Experiment 2 Coordination game: Investment
2.1 Introduction
CORE projects
The experiment is covered in:
- Section 4.13 in The Economy 2.0: Microeconomics
- Section 13.7 and Section 4.13 in The Economy 1.0
- Section 2.12 in Economy, Society, and Public Policy
Concepts in the experiment are related to material in:
- Unit 4 in The Economy 2.0: Microeconomics
- Unit 3, Unit 13, and Section 21.3 in The Economy 1.0
- Unit 2 in Economy, Society, and Public Policy
What strategic considerations drive investment behaviour? How is the investment behaviour of a firm connected to the investment decisions of other firms? When deciding the level of investment, a company A considers not only its individual calculations, but also its expectations of company B’s investment. It is equally important what company A thinks about company B’s expectations of company A. In such situations, firms may coordinate on many different equilibria, and subjective factors play an important role. If investors are optimistic, they will make the investment and infect others with their optimism. If a pessimistic mood dominates, companies coordinate towards the no-investment equilibrium. That makes investments the most volatile component of aggregate demand.

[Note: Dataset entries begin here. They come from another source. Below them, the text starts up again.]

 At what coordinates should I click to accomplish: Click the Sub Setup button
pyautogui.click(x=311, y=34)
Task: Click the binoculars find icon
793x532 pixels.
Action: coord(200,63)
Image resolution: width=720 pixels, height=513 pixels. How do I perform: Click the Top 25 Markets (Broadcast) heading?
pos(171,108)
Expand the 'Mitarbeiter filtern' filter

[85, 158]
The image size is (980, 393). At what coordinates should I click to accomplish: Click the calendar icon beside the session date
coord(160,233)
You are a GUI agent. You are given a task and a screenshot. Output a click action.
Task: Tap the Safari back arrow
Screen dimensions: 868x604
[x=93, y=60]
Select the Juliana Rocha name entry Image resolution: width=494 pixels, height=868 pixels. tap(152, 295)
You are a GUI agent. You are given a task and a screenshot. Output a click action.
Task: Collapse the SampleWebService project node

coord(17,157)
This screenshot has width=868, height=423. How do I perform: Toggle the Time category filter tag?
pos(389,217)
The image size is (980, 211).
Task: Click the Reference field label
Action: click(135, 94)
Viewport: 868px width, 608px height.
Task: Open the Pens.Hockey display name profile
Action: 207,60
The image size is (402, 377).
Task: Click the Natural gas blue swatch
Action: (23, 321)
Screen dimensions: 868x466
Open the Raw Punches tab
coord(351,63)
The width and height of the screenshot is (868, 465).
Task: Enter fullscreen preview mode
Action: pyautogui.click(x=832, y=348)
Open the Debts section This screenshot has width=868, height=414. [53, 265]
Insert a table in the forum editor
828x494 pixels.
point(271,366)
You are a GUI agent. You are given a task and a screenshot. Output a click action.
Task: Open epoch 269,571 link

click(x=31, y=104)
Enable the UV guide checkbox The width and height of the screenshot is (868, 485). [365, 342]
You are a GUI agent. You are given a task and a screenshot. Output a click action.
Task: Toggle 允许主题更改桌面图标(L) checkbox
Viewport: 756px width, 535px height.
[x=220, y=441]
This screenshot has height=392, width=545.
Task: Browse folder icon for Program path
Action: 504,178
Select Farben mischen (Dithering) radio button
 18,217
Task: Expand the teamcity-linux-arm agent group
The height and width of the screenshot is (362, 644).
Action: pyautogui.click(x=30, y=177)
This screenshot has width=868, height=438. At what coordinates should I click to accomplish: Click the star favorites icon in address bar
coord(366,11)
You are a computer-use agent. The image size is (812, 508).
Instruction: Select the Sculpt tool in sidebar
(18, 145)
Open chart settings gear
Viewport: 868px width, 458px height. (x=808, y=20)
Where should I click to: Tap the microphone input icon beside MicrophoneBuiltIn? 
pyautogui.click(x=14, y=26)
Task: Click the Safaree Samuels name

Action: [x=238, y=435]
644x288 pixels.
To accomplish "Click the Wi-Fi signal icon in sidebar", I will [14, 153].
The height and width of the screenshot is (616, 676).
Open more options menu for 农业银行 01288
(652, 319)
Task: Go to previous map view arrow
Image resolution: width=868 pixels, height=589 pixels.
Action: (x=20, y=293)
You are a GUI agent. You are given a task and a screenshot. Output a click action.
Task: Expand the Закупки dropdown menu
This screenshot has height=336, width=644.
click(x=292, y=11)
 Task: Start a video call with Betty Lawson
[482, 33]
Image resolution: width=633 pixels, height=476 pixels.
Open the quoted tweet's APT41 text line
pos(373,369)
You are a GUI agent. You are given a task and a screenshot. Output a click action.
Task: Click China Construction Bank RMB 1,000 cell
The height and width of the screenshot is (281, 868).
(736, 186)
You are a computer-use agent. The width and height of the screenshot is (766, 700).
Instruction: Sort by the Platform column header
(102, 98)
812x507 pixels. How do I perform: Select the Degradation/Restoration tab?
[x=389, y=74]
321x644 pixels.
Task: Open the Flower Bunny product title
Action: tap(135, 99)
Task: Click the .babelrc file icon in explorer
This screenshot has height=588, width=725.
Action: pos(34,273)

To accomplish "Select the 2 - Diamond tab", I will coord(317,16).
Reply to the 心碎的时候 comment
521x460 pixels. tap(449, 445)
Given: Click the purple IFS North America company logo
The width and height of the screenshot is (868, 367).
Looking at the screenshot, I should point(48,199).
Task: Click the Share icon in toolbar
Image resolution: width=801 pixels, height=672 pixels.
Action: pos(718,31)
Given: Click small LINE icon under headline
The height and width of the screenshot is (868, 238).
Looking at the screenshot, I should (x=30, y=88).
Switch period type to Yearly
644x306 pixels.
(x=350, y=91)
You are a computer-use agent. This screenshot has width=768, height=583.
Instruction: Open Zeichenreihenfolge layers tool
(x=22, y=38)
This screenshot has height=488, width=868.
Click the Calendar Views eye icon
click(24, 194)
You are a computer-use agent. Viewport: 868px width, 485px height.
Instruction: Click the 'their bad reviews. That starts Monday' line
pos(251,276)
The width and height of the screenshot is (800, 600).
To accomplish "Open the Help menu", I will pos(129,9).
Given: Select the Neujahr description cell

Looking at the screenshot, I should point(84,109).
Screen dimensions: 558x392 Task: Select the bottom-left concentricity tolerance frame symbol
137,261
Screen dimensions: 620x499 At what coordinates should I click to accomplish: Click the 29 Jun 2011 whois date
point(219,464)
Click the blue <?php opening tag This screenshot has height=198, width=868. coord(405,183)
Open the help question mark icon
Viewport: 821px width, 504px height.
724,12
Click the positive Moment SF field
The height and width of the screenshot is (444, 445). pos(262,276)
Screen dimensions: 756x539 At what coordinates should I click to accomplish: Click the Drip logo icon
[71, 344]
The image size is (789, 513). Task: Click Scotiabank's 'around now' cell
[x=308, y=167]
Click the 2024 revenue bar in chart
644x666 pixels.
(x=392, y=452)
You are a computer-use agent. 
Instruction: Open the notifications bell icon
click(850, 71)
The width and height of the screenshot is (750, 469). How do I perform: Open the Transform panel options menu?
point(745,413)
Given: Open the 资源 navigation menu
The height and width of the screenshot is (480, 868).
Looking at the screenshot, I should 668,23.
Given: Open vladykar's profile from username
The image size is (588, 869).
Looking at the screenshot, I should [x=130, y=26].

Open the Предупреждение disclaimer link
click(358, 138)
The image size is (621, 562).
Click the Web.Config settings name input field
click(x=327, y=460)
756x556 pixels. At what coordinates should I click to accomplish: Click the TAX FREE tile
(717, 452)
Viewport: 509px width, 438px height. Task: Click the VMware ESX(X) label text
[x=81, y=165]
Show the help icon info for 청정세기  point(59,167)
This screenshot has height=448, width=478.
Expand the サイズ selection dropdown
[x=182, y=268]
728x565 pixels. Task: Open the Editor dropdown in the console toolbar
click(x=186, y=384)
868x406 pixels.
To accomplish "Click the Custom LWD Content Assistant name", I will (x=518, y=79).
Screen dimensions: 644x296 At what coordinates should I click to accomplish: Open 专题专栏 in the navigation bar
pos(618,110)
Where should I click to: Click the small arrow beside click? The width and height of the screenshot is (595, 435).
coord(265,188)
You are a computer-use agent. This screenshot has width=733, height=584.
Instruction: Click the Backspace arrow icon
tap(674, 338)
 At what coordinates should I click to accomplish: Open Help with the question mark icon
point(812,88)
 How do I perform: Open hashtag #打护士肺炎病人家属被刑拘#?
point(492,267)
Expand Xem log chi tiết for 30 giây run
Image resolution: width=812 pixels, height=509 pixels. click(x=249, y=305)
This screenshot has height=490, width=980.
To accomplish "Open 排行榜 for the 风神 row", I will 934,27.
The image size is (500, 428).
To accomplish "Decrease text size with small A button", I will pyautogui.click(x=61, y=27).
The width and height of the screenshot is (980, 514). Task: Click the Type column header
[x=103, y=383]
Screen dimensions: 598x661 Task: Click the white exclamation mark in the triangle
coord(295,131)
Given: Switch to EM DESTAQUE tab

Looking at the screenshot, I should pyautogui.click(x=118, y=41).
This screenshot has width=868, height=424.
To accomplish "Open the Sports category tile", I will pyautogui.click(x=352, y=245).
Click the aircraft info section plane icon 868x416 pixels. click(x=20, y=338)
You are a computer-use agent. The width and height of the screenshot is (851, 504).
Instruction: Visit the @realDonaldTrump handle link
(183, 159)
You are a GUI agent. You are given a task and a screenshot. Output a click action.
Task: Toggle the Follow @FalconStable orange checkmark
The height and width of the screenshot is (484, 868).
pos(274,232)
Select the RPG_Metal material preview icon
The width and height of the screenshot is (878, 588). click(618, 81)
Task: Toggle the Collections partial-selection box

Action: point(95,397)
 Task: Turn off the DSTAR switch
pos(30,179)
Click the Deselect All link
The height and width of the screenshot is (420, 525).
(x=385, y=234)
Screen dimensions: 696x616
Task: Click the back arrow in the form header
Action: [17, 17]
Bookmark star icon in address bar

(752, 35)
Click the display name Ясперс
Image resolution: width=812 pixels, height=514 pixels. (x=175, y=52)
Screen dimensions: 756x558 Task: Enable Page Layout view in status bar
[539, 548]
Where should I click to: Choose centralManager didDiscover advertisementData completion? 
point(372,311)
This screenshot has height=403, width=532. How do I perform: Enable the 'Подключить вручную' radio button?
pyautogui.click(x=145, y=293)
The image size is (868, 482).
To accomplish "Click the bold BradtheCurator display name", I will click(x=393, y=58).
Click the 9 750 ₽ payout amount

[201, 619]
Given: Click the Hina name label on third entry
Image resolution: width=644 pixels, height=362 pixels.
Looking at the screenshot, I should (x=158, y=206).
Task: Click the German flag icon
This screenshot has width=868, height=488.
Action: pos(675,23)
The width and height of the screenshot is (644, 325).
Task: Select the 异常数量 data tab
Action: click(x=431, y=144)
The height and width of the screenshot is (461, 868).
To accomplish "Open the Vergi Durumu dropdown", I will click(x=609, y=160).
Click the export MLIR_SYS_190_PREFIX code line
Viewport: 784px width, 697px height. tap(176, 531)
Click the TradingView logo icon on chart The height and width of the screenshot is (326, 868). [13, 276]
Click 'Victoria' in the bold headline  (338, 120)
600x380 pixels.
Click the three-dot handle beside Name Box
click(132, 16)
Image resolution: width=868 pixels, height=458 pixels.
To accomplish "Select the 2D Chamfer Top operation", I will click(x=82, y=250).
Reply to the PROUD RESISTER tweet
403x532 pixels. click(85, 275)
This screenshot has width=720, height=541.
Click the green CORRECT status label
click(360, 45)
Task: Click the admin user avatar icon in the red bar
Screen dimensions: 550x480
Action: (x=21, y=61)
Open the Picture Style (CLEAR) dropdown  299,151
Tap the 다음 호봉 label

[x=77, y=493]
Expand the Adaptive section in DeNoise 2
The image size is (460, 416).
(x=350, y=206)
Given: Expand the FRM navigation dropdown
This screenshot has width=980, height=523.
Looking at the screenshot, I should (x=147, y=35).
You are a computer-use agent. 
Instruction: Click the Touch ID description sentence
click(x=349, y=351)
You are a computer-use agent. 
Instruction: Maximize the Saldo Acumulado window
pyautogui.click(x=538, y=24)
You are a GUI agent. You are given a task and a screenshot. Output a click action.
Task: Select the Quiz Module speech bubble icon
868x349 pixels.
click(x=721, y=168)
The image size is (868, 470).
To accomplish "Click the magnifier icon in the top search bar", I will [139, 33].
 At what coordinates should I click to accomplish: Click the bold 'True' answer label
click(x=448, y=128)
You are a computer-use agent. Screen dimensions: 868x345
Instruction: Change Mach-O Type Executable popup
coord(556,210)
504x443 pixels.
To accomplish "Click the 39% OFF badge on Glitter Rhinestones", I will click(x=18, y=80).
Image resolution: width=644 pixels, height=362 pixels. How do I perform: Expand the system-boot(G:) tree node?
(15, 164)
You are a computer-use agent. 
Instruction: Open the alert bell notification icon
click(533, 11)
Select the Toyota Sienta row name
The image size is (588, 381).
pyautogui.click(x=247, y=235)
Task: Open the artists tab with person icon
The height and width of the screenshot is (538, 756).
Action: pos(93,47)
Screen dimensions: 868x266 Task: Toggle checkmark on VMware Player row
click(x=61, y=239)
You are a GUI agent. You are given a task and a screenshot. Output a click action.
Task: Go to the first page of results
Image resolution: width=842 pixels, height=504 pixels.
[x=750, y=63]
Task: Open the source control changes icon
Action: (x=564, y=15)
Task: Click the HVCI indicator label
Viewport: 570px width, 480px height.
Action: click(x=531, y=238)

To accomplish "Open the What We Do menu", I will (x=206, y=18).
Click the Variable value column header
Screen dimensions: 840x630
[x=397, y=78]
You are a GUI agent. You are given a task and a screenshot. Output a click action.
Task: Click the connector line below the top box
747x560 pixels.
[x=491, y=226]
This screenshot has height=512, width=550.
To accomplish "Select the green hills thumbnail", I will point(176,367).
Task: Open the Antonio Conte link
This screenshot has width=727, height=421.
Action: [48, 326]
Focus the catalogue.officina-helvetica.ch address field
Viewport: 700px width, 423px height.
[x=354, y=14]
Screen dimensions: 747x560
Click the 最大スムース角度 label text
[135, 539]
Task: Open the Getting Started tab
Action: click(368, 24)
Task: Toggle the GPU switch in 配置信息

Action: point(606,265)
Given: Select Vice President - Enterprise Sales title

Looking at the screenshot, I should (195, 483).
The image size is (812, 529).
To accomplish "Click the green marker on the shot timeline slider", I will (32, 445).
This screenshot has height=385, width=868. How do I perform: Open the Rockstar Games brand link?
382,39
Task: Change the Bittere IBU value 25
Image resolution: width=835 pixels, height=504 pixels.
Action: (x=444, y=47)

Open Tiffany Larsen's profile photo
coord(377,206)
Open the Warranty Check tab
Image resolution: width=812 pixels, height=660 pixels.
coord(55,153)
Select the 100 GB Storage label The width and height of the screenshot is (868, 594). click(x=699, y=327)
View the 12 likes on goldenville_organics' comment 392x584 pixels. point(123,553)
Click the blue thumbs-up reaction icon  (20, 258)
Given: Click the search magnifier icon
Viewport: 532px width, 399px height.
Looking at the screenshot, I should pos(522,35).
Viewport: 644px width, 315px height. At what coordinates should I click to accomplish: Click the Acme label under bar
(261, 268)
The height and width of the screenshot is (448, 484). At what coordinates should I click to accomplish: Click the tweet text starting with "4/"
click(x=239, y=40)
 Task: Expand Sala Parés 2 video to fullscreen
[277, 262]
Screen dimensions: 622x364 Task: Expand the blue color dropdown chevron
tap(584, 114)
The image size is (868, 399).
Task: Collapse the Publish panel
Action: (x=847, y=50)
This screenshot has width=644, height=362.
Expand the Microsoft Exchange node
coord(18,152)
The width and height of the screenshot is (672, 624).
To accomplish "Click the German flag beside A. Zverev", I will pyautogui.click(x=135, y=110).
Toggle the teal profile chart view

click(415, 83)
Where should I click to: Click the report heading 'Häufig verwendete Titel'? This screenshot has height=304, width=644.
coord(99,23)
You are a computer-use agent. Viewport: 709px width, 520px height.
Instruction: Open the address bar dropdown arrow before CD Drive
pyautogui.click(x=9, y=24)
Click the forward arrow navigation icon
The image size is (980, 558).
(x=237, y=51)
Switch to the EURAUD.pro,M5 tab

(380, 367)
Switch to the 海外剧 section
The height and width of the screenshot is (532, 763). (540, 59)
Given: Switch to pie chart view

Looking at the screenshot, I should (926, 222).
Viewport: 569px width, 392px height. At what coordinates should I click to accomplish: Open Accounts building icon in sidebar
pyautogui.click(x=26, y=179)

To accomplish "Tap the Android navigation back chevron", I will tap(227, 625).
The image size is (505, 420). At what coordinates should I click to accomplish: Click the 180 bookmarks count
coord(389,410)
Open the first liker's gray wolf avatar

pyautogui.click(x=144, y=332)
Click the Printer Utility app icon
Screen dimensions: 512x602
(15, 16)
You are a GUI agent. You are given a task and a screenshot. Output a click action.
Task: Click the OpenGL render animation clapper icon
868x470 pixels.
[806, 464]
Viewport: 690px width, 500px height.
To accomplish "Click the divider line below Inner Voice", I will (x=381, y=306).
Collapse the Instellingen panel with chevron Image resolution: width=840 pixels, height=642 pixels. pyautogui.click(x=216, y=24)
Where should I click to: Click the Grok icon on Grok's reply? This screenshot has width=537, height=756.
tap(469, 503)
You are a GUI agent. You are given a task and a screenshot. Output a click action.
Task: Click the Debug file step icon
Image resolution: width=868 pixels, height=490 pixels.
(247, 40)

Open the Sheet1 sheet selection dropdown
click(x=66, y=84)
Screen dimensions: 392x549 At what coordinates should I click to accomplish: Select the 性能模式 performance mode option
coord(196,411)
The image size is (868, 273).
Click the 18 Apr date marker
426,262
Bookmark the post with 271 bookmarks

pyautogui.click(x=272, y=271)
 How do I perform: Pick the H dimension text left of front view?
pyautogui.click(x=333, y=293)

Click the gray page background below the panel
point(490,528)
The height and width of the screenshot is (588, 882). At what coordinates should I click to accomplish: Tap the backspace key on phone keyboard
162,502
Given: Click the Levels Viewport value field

The experiment in this chapter is a coordination game with an investment frame. Students are grouped in pairs and have the choice to invest or not. If both players invest, they reach the highest payoff. But if one player invests while the other does not, the investor’s payoff is reduced to zero. The experiment is played with two different framings, which students are not informed about before the experiment. Groups are told that they are investors in one of two different countries. This framing influences the investment behaviour and may promote one of the equilibria. The two countries can be chosen freely by the instructor.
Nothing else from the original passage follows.